South Australia prison uses Azure and Office 365 to reduce reoffending

South Australia prison uses Azure and Office 365 to reduce reoffending
Programme aims to give inmates the necessary employment skills for when they leave prison

Elly Yates-Roberts |

The South Australia Department for Correctional Services (SADCS) is using Microsoft Azure and Office 365 to reduce reoffending by giving inmates the necessary skills for employment when they leave prison. 

Each year 6,000 people pass through South Australia’s prison system and historically around half of them have reoffended within two years. In order to combat this problem, South Australia’s 10by20 initiative is working to reduce reoffending by 10% by 2020. A key element of this is providing education to enhance prisoners’ prospects and help prepare them for life on the outside.

Working with Microsoft, the SADCS has deployed a cloud-based computing network and educational software to help prisoners learn. The programme uses the latest versions of Windows and Office to provide prisoners with the skills needed in the workplace and in vocational training. 

Using Azure, the programme has the scale to serve all 3,000 people across the region’s nine prisons. It can also be strictly controlled to ensure prisoners cannot access the internet or communication with each other in an uncontrolled way. 

The solution also ensures consistency across all the prisons to provide the same training materials and content, which is critical for the Registered Training Organisation (RTO) requirements placed on the DCS.

“The fact that we’ve got this centralised model now really changes the way that our RTO can operate, in terms of ensuring education materials are consistent and up-to-date and compliant with the requirements,” said Henry Pharo, director of Offender Rehabilitation Services at SADCS. “We’re also using the system to support our training for numeracy and literacy, using computer-aided learning.

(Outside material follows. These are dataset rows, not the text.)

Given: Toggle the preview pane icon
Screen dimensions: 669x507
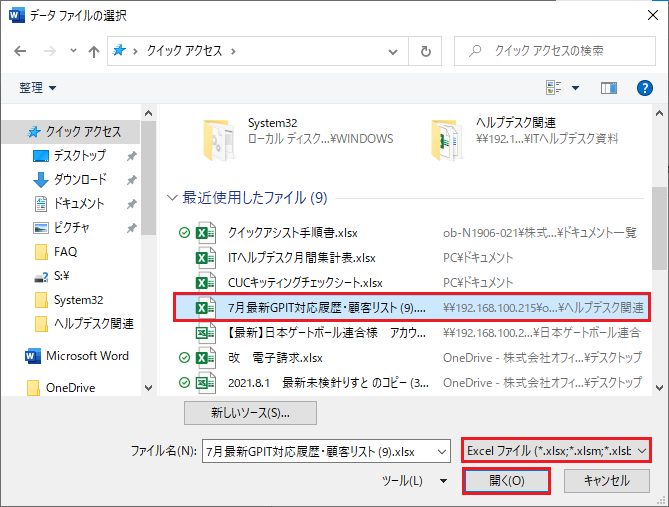Looking at the screenshot, I should pos(608,89).
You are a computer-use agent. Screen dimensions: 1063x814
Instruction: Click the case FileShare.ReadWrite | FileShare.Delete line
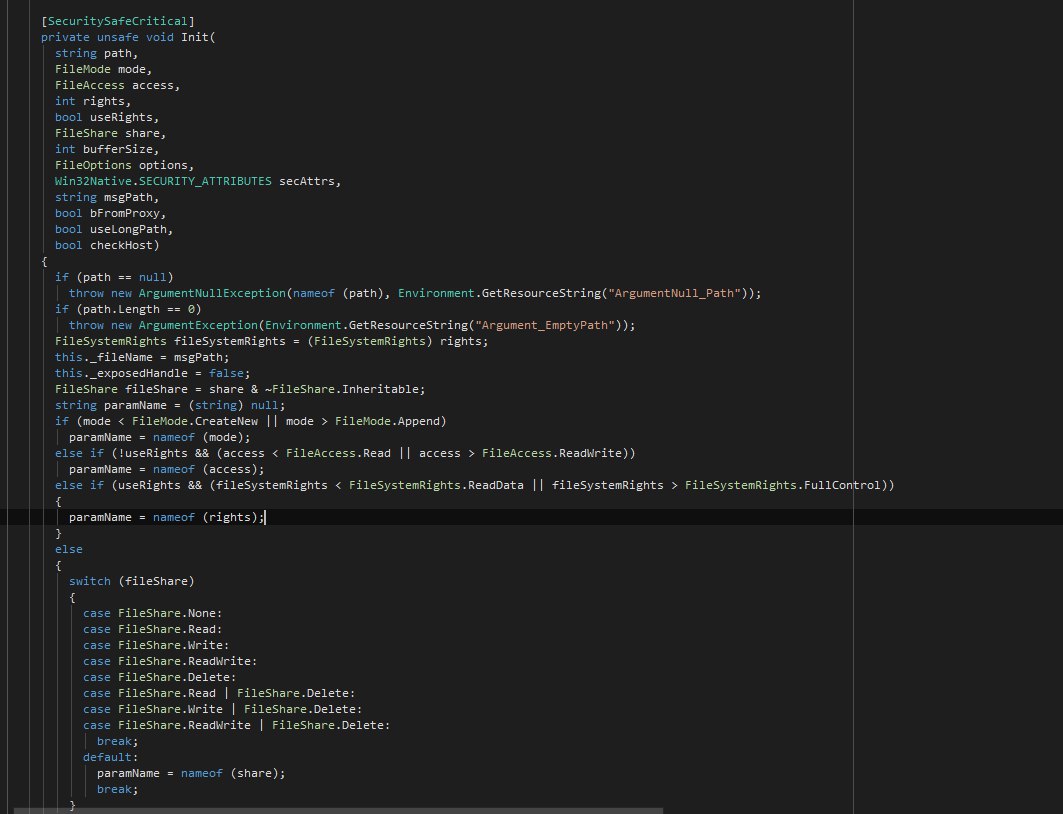(236, 725)
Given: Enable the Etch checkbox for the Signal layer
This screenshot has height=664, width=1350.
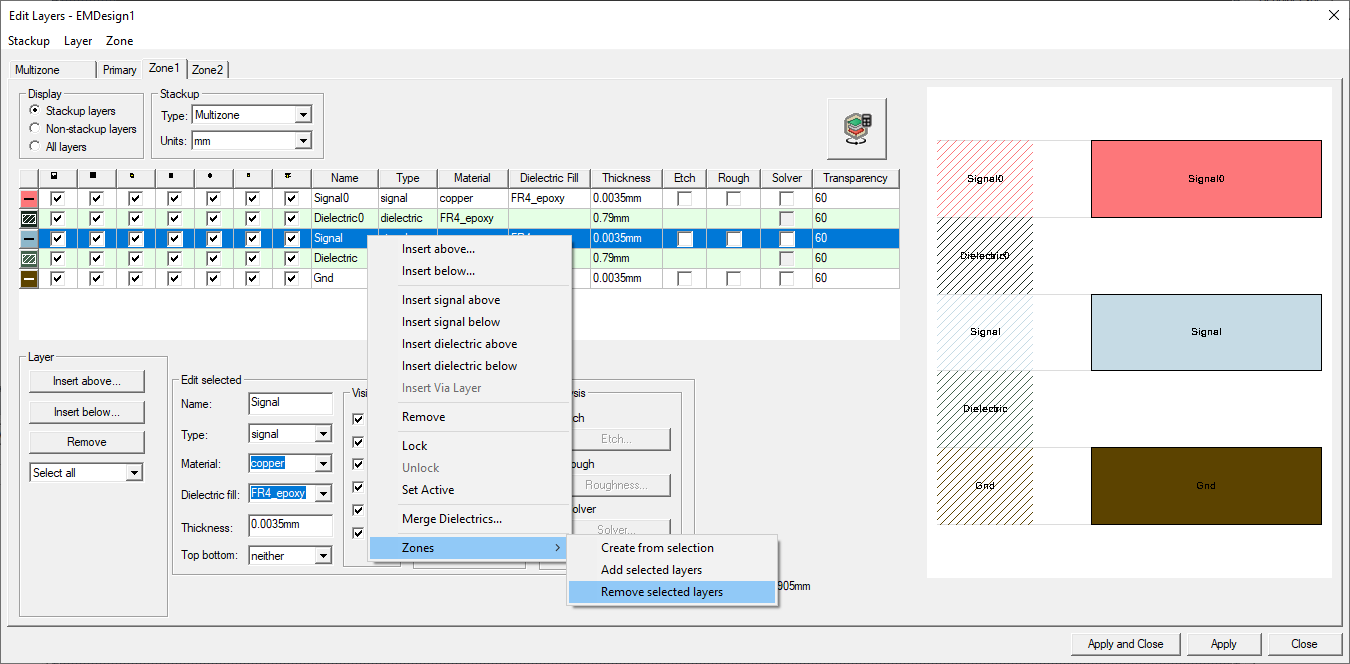Looking at the screenshot, I should pos(684,238).
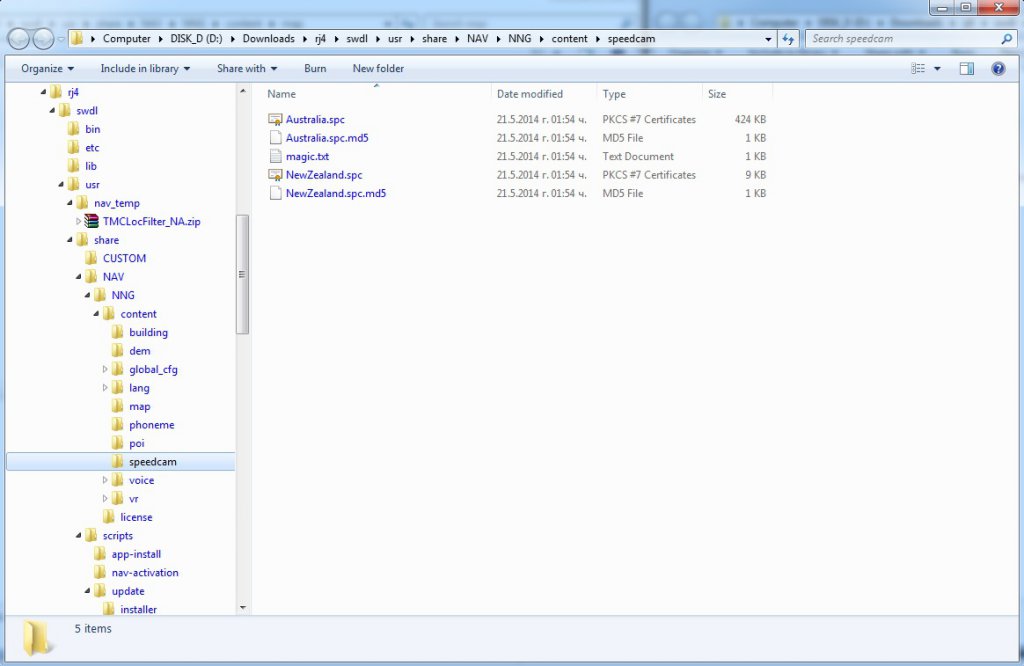Sort files by Size column header
Image resolution: width=1024 pixels, height=666 pixels.
pos(717,94)
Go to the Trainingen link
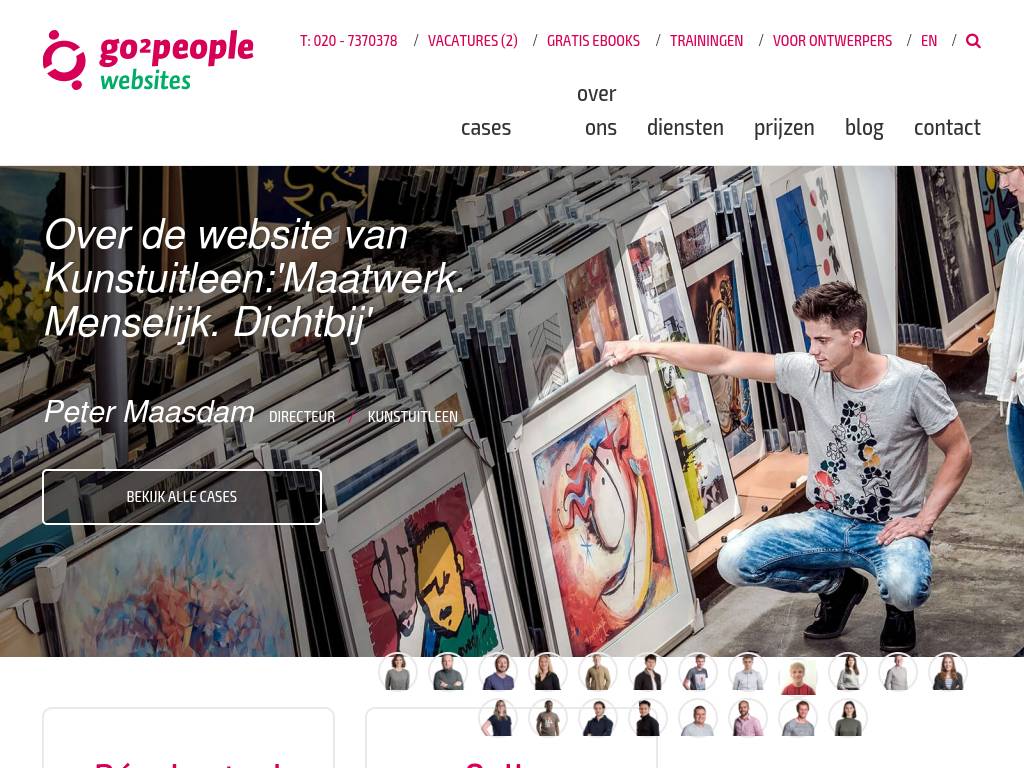Screen dimensions: 1024x768 tap(707, 40)
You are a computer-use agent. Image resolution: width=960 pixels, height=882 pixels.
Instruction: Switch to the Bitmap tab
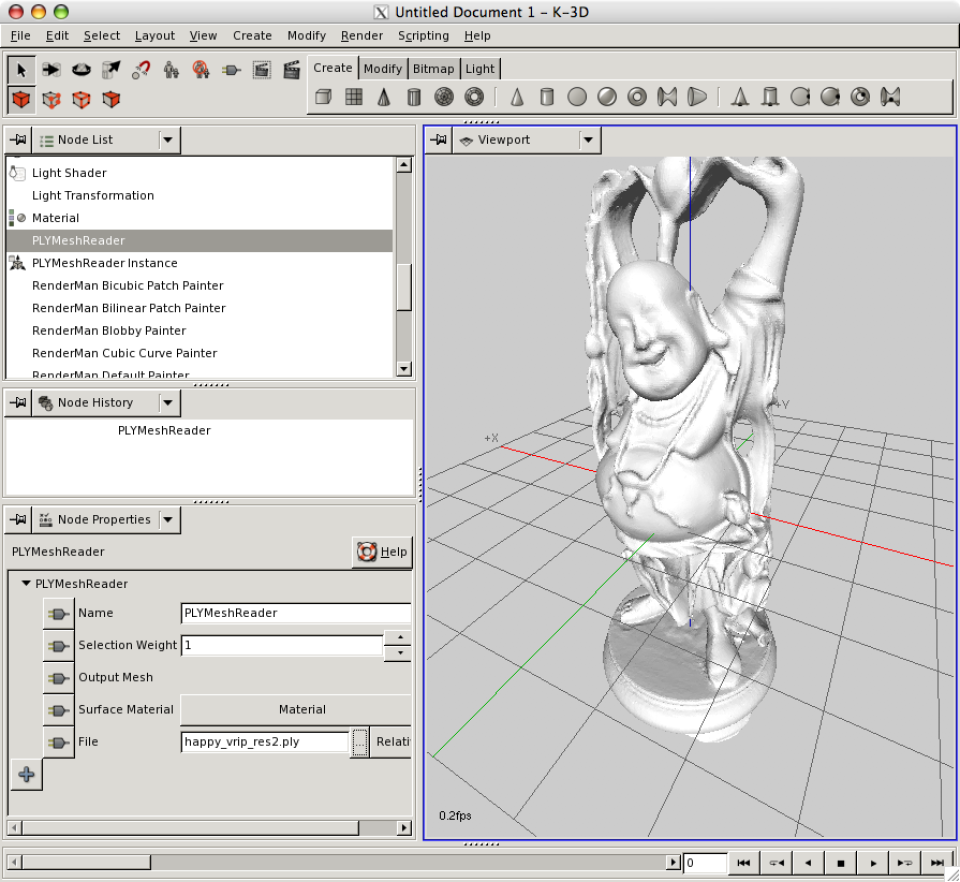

Previously, it was very much paper-based. We’ve been able to get some good applications to teach people maths and English, right down to the English as a Second Language level.”

Through its partnership with Microsoft, the SADCS now benefits from enterprise-grade security, reach, resilience and state-of-the-art technology. Microsoft worked with DCS to create a solution tailor-made for the security requirements associated with the prison environment.

Since its pilot launch in October 2018, the rollout has been extended to a further two prisons, with 472 prisoners currently accessing the system.